GPUs & CPUs & Enthusiast hardware: Questions, Discussion and fanboy slap-fights - Nvidia & AMD & Intel - Separe but Equal. Intel rides in the back of the bus.

I’d still rather just save power by parking unused chiplets, than by having some of the cores be less powerful. AMD demonstrated that this can be done, and that it works rather well, with the 7900X3D and the 7950X3D.

You can put more compute power on a die and deliver more compute per watt using small, slow cores than big, fast cores. This is the principle behind GPUs. Big, fast cores are better at executing arbitrary code. So IMO hybrid was the right way to go.

E-core design may be the future

E-core design is the present. It's the future for at least the next two generations (Lunar Lake and Arrow Lake both have E-cores, and so does Zen 5, at least on laptops). IDK where you're getting any information that it doesn't work. Works for me:

1712874576749.png

Alright man, I relent. I was talking out of my ass and spun my personal taste as business analysis. They aren't making the desktop CPUs I want them to make.

I make the same mistake sometimes. Apparently, people are buying Sapphire Rapids. I think it's shit.
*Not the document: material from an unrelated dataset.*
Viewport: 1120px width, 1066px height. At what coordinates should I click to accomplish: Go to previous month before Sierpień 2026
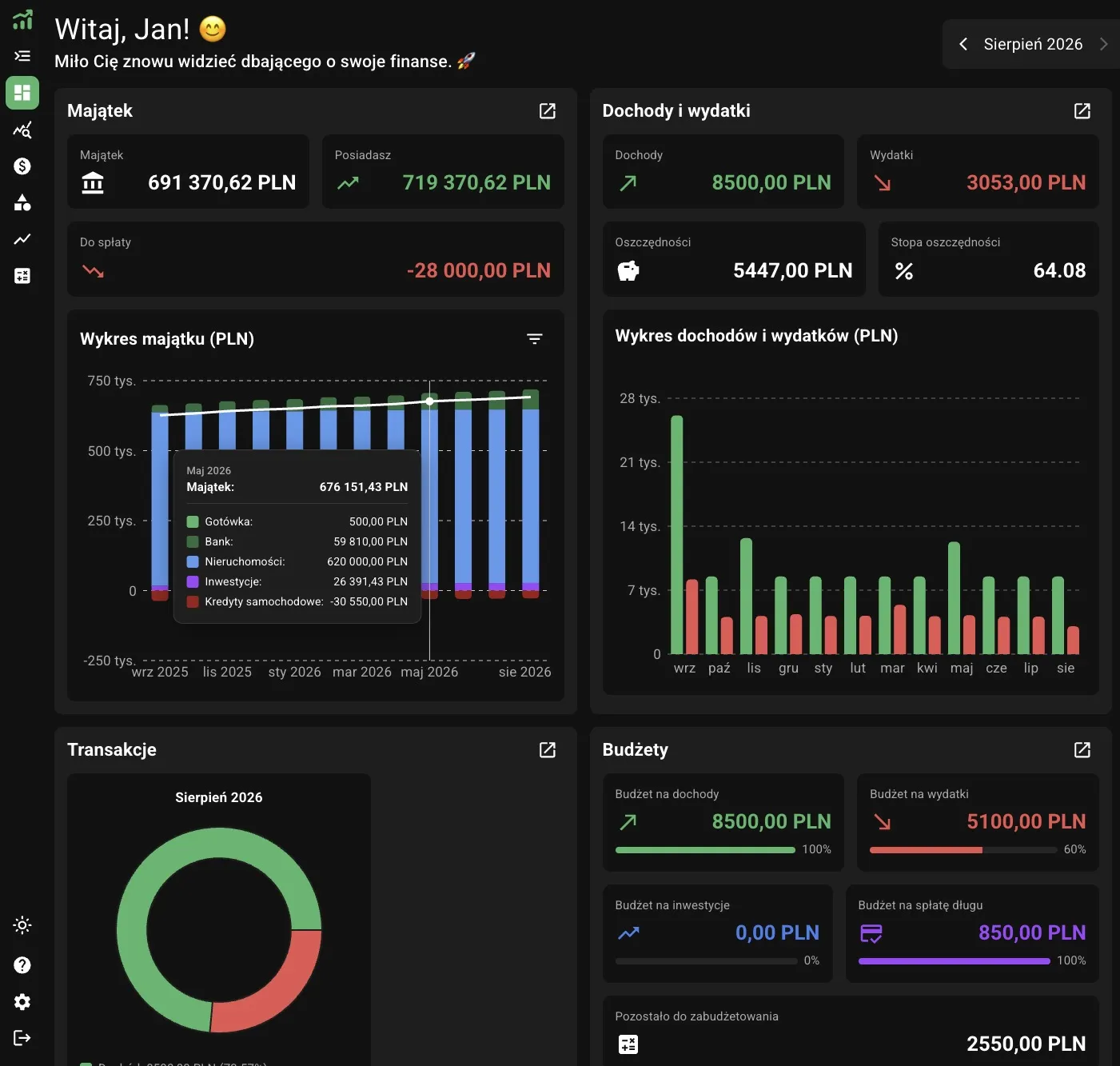pos(963,44)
But I guess it's just shit for what I want to do.
 
So after a long time of back and forth with my ISP about internet problems, I finally managed to get myself escalated to a technician that confirmed it was the router acting up, and that I was pushing it past what it was designed for. I purchased a tplink Archer AX80 (AX6000) router that I'm hoping will solve all my problems.

So far it has proven to be better as it has much faster wifi speeds and can even run three wifi networks at once (main, guest, smart devices) so I can pull out the second router I was using as an access point.
 
  • Like
Reactions: Man at Arms
E-core design is the present. It's the future for at least the next two generations (Lunar Lake and Arrow Lake both have E-cores, and so does Zen 5, at least on laptops). IDK where you're getting any information that it doesn't work. Works for me:

View attachment 5898400
It’s not that they don’t know work, it’s that Incel and Microcock promised new optimizations in Windows 11 to make thread director create mindblowing performance gains, but that didn’t materialize. The benchmarks show Windows 11 is maybe slightly better sometimes.
 
It’s not that they don’t know work, it’s that Incel and Microcock promised new optimizations in Windows 11 to make thread director create mindblowing performance gains, but that didn’t materialize. The benchmarks show Windows 11 is maybe slightly better sometimes.
Which benchmarks are these? Pure multithreaded compute, such as cinebench, won’t be much different, each core does as much work as it can, just the threads assigned to e-cores do so markedly slower. What you should be looking at is specifically performance and latencies (big latency penalty when threads move to/from e-cores) for processes with few threads, which is where unoptimised schedulers will struggle. A scheduler unaware of e-cores may dump the benchmark thread on one and then just not move it to a p-core until it finishes, which will massively blow performance. This is the issue Windows 10 had in games, specifically, which is what the YouTube reviewers were complaining about, because Tomb Raider and GTA V is about all they use for benchmarking anyway.
 
I still dont understand why hybrid? More cores = more performance for less power? Cool can I buy one with just 500 e-cores for monero mining? Why does my desktop want E-cores at all? Can't I just have a laptop CPU with no 'performance' cores for even more power savings? It doesn't seem compelling at all.
 
I see a bunch of tests designed to saturate the cores where, with two exceptions, either Windows 11 is outperforming or tied with Windows 10. I don't see the catastrophic failure of Thread Director you're hyperventilating about.
Engineering and marketing cost money. They either didn’t need to develop it at all or if they did, they at least could have saved on marketing because no one is tripping over themselves to get E-cores or upgrade to Windows 11. Also, Assle silicon still kicks their ass, and there was no such thing ten years ago. Yes, I know Assle silicon has its own caveats, but they’re winning on appearance. And that goes back to my thesis. The marketing Incel is doing doesn’t seem to align with what’s actually going on with the chips. They’re still delivering a good product, but not because of why they say it is.
 
Also, Assle silicon still kicks their ass, and there was no such thing ten years ago. Yes, I know Assle silicon has its own caveats, but they’re winning on appearance.
No, they’re very much winning in practice, too. Apple Silicon dominates Qualcomm in both performance and power use on mobile, and while the laptops aren’t making huge performance gains any more, battery life is still three times stronger than AMD for about 25% worse performance (Intel still draws crazy levels of power during load, but they are better than AMD at idle, so it more or less evens out for regular use).
 
  • Informative
Reactions: George Lucas
The marketing Incel is doing doesn’t seem to align with what’s actually going on with the chips.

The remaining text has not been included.